Any suggestions? Preferably alternative software (free or cheap if possible) to Cyberipoff!

Thanks

John


----------



## zuluclayman (Dec 16, 2005)

Windows Live Moviemaker is a basic free editor that can be used to do most basic editing jobs. It may not accept some of the proprietary files from some camcorders meaning that you may have to use conversion software such as Prism or Format Factory to convert the files to a more friendly format (.avi) before editing. 

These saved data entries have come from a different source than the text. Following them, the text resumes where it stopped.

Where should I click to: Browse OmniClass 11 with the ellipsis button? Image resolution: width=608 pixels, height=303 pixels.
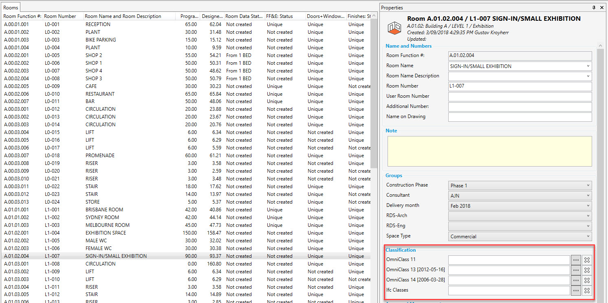pyautogui.click(x=576, y=260)
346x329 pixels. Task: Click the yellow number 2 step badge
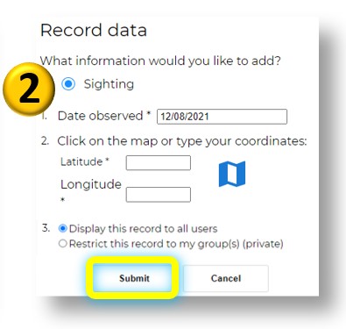click(29, 89)
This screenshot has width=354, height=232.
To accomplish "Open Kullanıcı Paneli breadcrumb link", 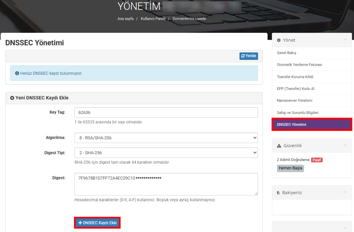I will point(153,19).
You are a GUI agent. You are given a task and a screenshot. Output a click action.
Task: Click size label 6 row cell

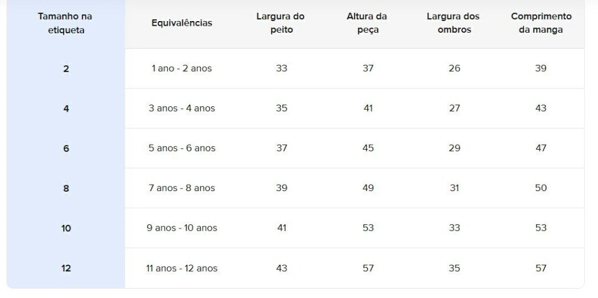point(67,148)
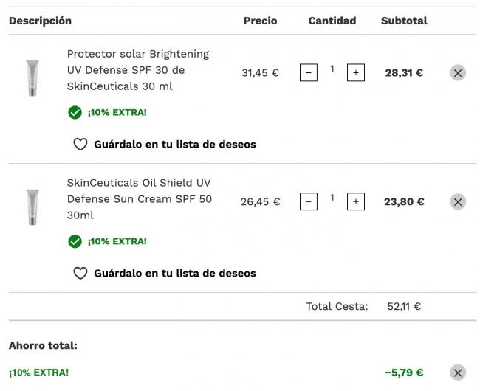
Task: Remove Oil Shield UV Defense from cart
Action: point(458,201)
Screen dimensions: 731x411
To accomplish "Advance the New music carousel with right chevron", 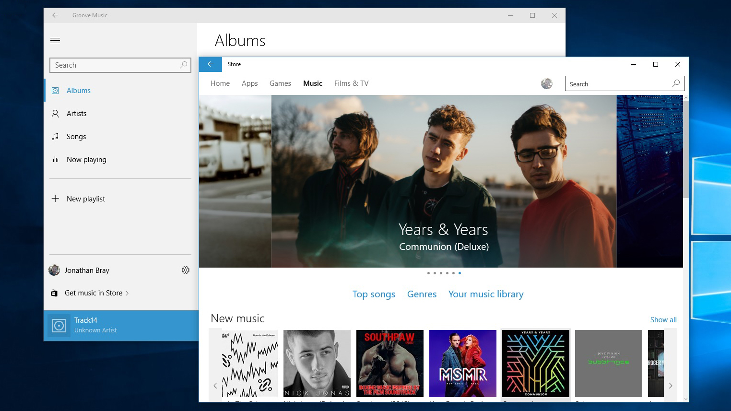I will tap(671, 386).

If Moviemaker isn't going allow you to do the kind of editing you want to do you will need to buy editing software - for simple to use and powerfully featured packages, have a look at these - trials are available for download so you can try them out and see which suits you best before outlaying any $$$$:

Sony Vegas range - if you don't want to fork out for the full Pro version the Movie Studio Platinum Edition is good value as is 
Adobe Premiere Elements - good value for money

Both packages allow multiple audio and video tracks, green screening, picture in picture, multiple effects, burn to DVD from within software and upload to Youtube from software.

As more and more people play with video cameras these editing suites get simpler to use, more capable and cheaper :grin:


----------



## johnnyboy6969 (Jul 25, 2012)

Thanks for that, I'll give them a try.

Cheers

John


----------